Machines in the Application Loop
With machine-to-machine events now happening more prevalently inside the internet of things (IoT), the need to capture, integrate and analyze the event streams that go on outside of the human loop and bring those log metrics back closer to the sphere of ‘human’ software engineering is not a plug-and-play quick fix.
Getting machines to play nicely and be a part of expansive and progressive DevOps teams should be a given. After all, they’re just machines. In reality, there will be specific skills needed and human DevOps personnel will be required to get used to updates and other alerts that they have not considered before.
AIOps and Automation Limits
Related to our last point on machine events, we need to think about AIOps. When we build AI-driven DevOps and create AIOps, we will need to stop and question where we set limits on process automation and where the wider elements of automation hit the limiter/restrictors. To know just how far we should build out our AIOps practice, exhaustive auditing and analysis must to be carried out; the whole technology proposition here is no simple point-and-click affair. Even when we do establish workable AIOps, know that there will be perimeters.
Add all that to the fact that some AIOps implementations will require what we like to call ‘human handoff’ support when the AI intelligence engine doesn’t know what to do next and needs additional data and training—only then can we start to appreciate that AIOps itself is no simple plug-and-play affair.
Lift and Shift Doesn’t Scale
One of the unfortunate truths in too many real-world IT shops today is that, where the cloud is used, it is used poorly. Too many technologies are unceremoniously lifted and shifted to cloud instances that an organization procured. This makes cloud-centric DevOps harder to achieve. But why?

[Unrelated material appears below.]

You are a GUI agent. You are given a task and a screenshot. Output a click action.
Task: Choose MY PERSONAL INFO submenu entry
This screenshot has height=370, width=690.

Because what happens back down in terrestrial (i.e., non-cloud) programming is the development of individual cross-functional software teams. This silo-based approach happens due to corporate legacy structures, company management systems and, sometimes, for personal, parochial or cultural reasons. When different teams are all reinventing wheels (running diagnostics tests, setting up CI/CD pipelines, delivering upgrades and so on) that should be shared and accessible to all, a natural level of inefficiency surfaces.
DevOps Issues: Conclusion
These are the five most contentious DevOps issues in the near term, and it would, of course, not be too hard to find and categorize even more. In the future, we might even need to argue over which developers should be categorized as core devs and which core members of the operations department to include.
For software developers, software architects—really, all the software engineering professionals who work in systems administration, database admin, testing, security and all other forms of operations—there’s quite a lot at stake and quite a lot to fight over. And if you ask me, that’s what makes DevOps great.